The notion of love as the intention is similar in the philosophers’ discussion to the vision of love as a need or as a desire. Following Aristophanes’ considerations, it is important to note that people try to find the object of love or their half because this desire is explained by the peculiarities of the humans’ origin.
Therefore, the feeling of love is the representation of the lack of the necessary part of a human, and it is the people’s intense want to acquire their wholeness. According to Aristophanes, “Love” is the name for our pursuit of wholeness, for our desire to be complete” (Plato 29.192e).
People cannot be happy when they are incomplete. If Aristophanes’ explanation of the people’s lack of the other person as a half is based on the myth about males, females, and androgynies, Socrates’ idea about love as a longing depends on the opinion that love is always the desire of something.
During his conversation with Agathon, Socrates draws his opponent’s attention to this fact asking him a series of questions starting with “Is Love the love of nothing or of something?” (Plato 41.199e). Agathon says that love can always be considered as the love of something.
In spite of the fact this understanding of love is more general in comparison with Aristophanes’ ideas of love, Socrates’ vision is compatible to Aristophanes’ discussion of love because love of something as the desire of something depends on the fact that person wants something when these objects do not belong to him or her. That is why love of something is the lack of something. This lack makes people consider themselves as incomplete persons.
However, is any half which was acquired during the person’s search can be discussed as appropriate to form the whole? Aristophanes pays attention to the fact that people can be satisfied only when they find their necessary halves which are ideal for them.
He states that when a man or a woman meets his half “something wonderful happens: the two are stuck from their senses by love, by a sense of belonging to one another, and by desire, and they don’t want to be separated from one another, not even for a moment” (Plato 28.192c).
That is why it is possible to say that people love those objects and those people who are perfect particularly for them. In dialogues with Socrates, Diotima expands this idea presented by Aristophanes and makes it be more general.
Diotima states that people are inclined to seek not only for their best halves but also for any perfectness and goodness (Plato 44.201a). The good people or things make people happy. Nevertheless, what are the similarities of Aristophanes and Socrates’ visions of the issue?
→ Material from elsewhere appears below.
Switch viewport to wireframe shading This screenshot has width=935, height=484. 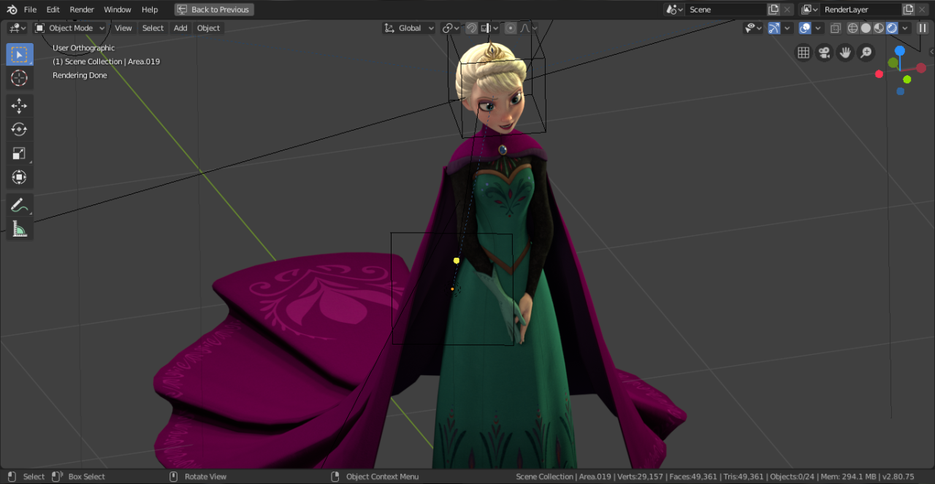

To answer the question, it is important to concentrate on the details of the discussions.
What are the main reasons for people to love something or someone? Thus, those people separated from one another by the will of the gods who are presented in the myth by Aristophanes are seeking for their halves not according to their appearances, but according to the similarities of their souls. Moreover, people love each other not because of some qualities, but because of the feeling of closeness with this or that person.
This idea is accentuated in Socrates’ dialogues where it is stated that “the beauty of people’s souls is more valuable than the beauty of their bodies” (Plato 58.209e). Thus, people love each other because they understand the value of the person’s soul which is similar to their ones. That is why people are inclined to love the best souls and the best things, but they are the best for these persons particularly and cannot fit the other persons’ souls.
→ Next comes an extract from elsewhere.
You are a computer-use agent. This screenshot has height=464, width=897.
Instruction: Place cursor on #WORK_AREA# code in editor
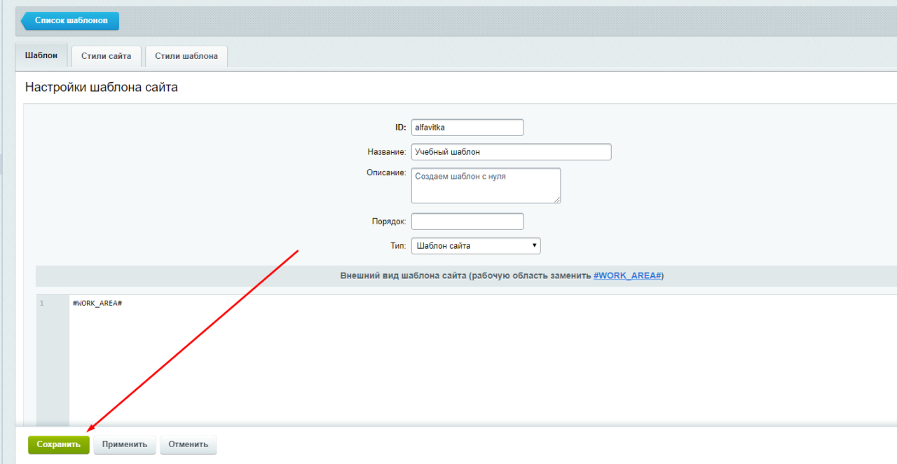tap(97, 303)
Furthermore, Aristophanes focuses on the fact that when people find their halves they are so happy and they feel that they cannot be apart with their lovers anymore. This viewpoint is similar to Socrates’ one. “Love is wanting to possess the good forever” (Plato 52.206d). To complete their nature, people should not only find their halves or the best objects of their love, but also possess them during all their life to preserve the wholeness and happiness.
Plato’s Symposium includes a lot of exciting ideas on the problem of love presented in the form of the speeches developed by the ancient philosophers and historical personalities. In spite of the fact that the viewpoints performed in Aristophanes’ speech are often considered as opposite ones to Socrates’ visions of the phenomenon of love, there are a lot of similarities in the discussions of the question which allow speaking about the definite compatibility of the speeches.
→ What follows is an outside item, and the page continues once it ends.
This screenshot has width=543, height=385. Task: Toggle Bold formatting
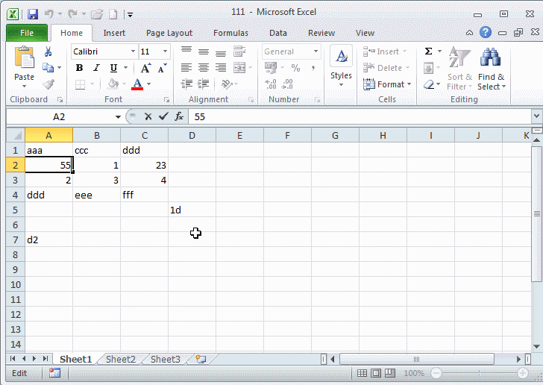[x=79, y=68]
Thus, the philosophers agree in their opinions that love is the intention which is realized in the desire to find the object of love. This irresistible desire is often caused by the person’s need or lack. Moreover, it is important for a person to love a man or a woman which is similar to him. That is why people are inclined to seek not for any object of love or any half, but for the best one which will be ideal for them.
Plato. Symposium. USA: Hackett, 1989. Print.